Multiple-GPU Error - Data Parallel

Daniel_Whettam · July 10, 2019, 8:01pm

Hi there, I’m trying to run my code across multiple GPU’s and am getting the following error:
RuntimeError: Expected tensor for argument #1 'input' to have the same device as tensor for argument #2 'weight'; but device 1 does not equal 0 (while checking arguments for cudnn_convolution)

I’ve seen a few posts around here and on https://github.com/pytorch/pytorch/, but nothing seems to be of use for me. I’m using a pre-trained model from https://github.com/osmr/imgclsmob, and have modified the forward function to return the activations as well as output. Here’s a simplified version of my code:

from pytorchcv.model_provider import get_model as ptcv_get_model
import torch
import types
net = ptcv_get_model("densenet40_k12_cifar10", root = 'loc', pretrained=True)
def my_forward(self, x):
    activations = []
    for module in self.features._modules.values():
        x = module(x) #error happens here
        activations.append(x)
    x = x.view(x.size(0), -1)
    x = self.output(x)
    return x, outs

net.forward = types.MethodType(my_forward, net)

if torch.cuda.device_count() > 1:
    net = nn.Dataparallel(net, device_ids=[0,1,2,3]
net.to(device)
net.eval()

And my full error message is:

Traceback (most recent call last):
  File "main.py", line 471, in <module>
    train_student(student, teach)
  File "main.py", line 155, in train_student
    outputs_teacher, ints_teacher = teach(inputs)
  File "/home/s1874193/miniconda3/envs/distill/lib/python3.7/site-packages/torch/nn/modules/module.py", line 493, in __call__
    result = self.forward(*input, **kwargs)
  File "/home/s1874193/miniconda3/envs/distill/lib/python3.7/site-packages/torch/nn/parallel/data_parallel.py", line 152, in forward
    outputs = self.parallel_apply(replicas, inputs, kwargs)
  File "/home/s1874193/miniconda3/envs/distill/lib/python3.7/site-packages/torch/nn/parallel/data_parallel.py", line 162, in parallel_apply
    return parallel_apply(replicas, inputs, kwargs, self.device_ids[:len(replicas)])
  File "/home/s1874193/miniconda3/envs/distill/lib/python3.7/site-packages/torch/nn/parallel/parallel_apply.py", line 83, in parallel_apply
    raise output
  File "/home/s1874193/miniconda3/envs/distill/lib/python3.7/site-packages/torch/nn/parallel/parallel_apply.py", line 59, in _worker
    output = module(*input, **kwargs)
  File "/home/s1874193/miniconda3/envs/distill/lib/python3.7/site-packages/torch/nn/modules/module.py", line 493, in __call__
    result = self.forward(*input, **kwargs)
  File "main.py", line 364, in my_forward
    x = module_val(x)
  File "/home/s1874193/miniconda3/envs/distill/lib/python3.7/site-packages/torch/nn/modules/module.py", line 493, in __call__
    result = self.forward(*input, **kwargs)
  File "/home/s1874193/miniconda3/envs/distill/lib/python3.7/site-packages/torch/nn/modules/conv.py", line 338, in forward
    self.padding, self.dilation, self.groups)
RuntimeError: Expected tensor for argument #1 'input' to have the same device as tensor for argument #2 'weight'; but device 1 does not equal 0 (while checking arguments for cudnn_convolution)

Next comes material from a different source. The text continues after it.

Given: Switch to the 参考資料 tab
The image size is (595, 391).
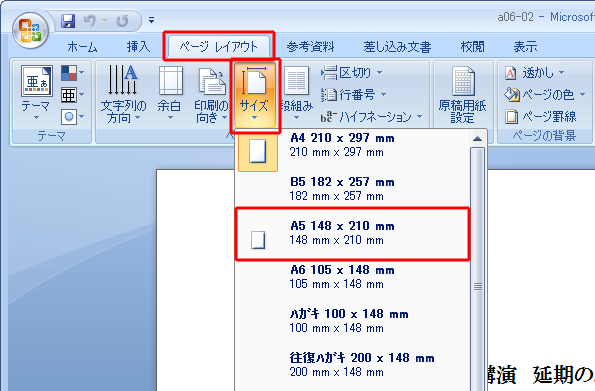Looking at the screenshot, I should (x=310, y=47).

Any suggestions would be really appreciated. Thanks!

ptrblck · July 10, 2019, 8:50pm

Do you create any tensors, parameters or modules on-the-fly in your forward method?
Could you post a code snippet to reproduce this error, so that we could have a look?

Daniel_Whettam · July 11, 2019, 11:19am

Thanks @ptrblck. This reproduces the error for me:

import os
from pytorchcv.model_provider import get_model as ptcv_get_model
import torch
import types
import torch.nn as nn
import torchvision
import torchvision.transforms as transforms

os.environ["CUDA_VISIBLE_DEVICES"] = '0,1,2,3'
device = torch.device("cuda:0" if torch.cuda.is_available() else "cpu")

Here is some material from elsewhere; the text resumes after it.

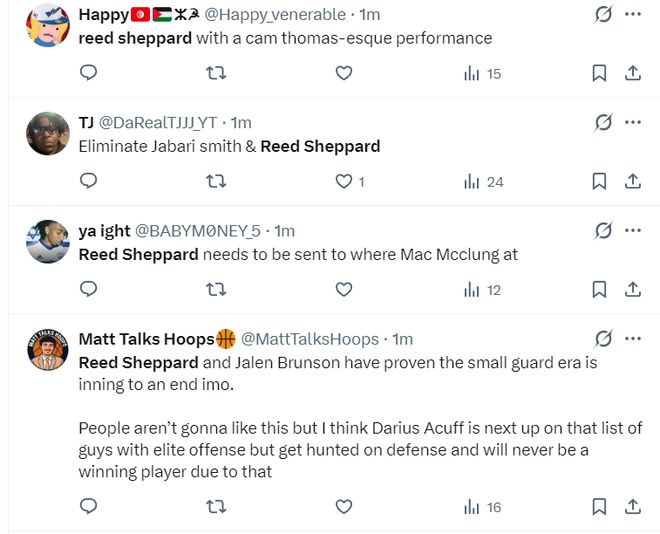
Task: Open ya ight's profile avatar
Action: (46, 240)
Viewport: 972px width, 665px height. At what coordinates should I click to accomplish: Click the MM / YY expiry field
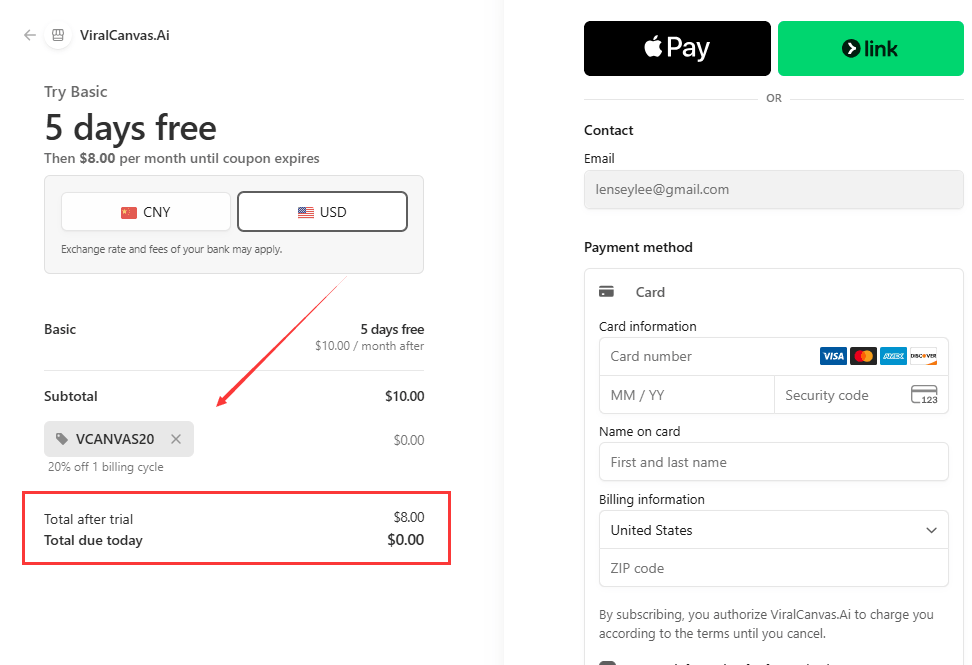(687, 395)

cifar_loc = '/disk/scratch/s1874193/datasets/cifar'

net = ptcv_get_model("densenet40_k12_cifar10", root = '/home/s1874193/Distillation/xdistill/pre_trained_models', pretrained=True)
def my_forward(self, x):
    activations = []
    for module in self.features._modules.values():
        x = module(x)
        activations.append(x)
    x = x.view(x.size(0), -1)
    x = self.output(x)
    return x, activations

net.forward = types.MethodType(my_forward, net)

if torch.cuda.device_count() > 1:
    net = nn.DataParallel(net, device_ids=[0,1,2,3])
net.to(device)
net.eval()

x = torch.randn(4, 3, 32, 32)
out, act = net(x)

I’m not doing anything with the forward() method other that what you can see here. I think it’s somehow related to how I’m using CIFAR, as I didn’t get the error just doing

x = torch.randn(1, 3, 32, 32)
out, activations = net(x)

Thanks!

ptrblck · July 11, 2019, 1:31pm

I’m not sure about the conclusion.
Try to pass more than a single sample and you should see the same error:

x = torch.randn(4, 3, 32, 32)
out, act = net(x)

I’ll try to dig into it a bit later.

Daniel_Whettam · July 11, 2019, 1:39pm

Yes, you’re right with that. Thank you! I’ll keep trying to get somewhere myself. I’ve edited the OP to clean things up using

x = torch.randn(4, 3, 32, 32)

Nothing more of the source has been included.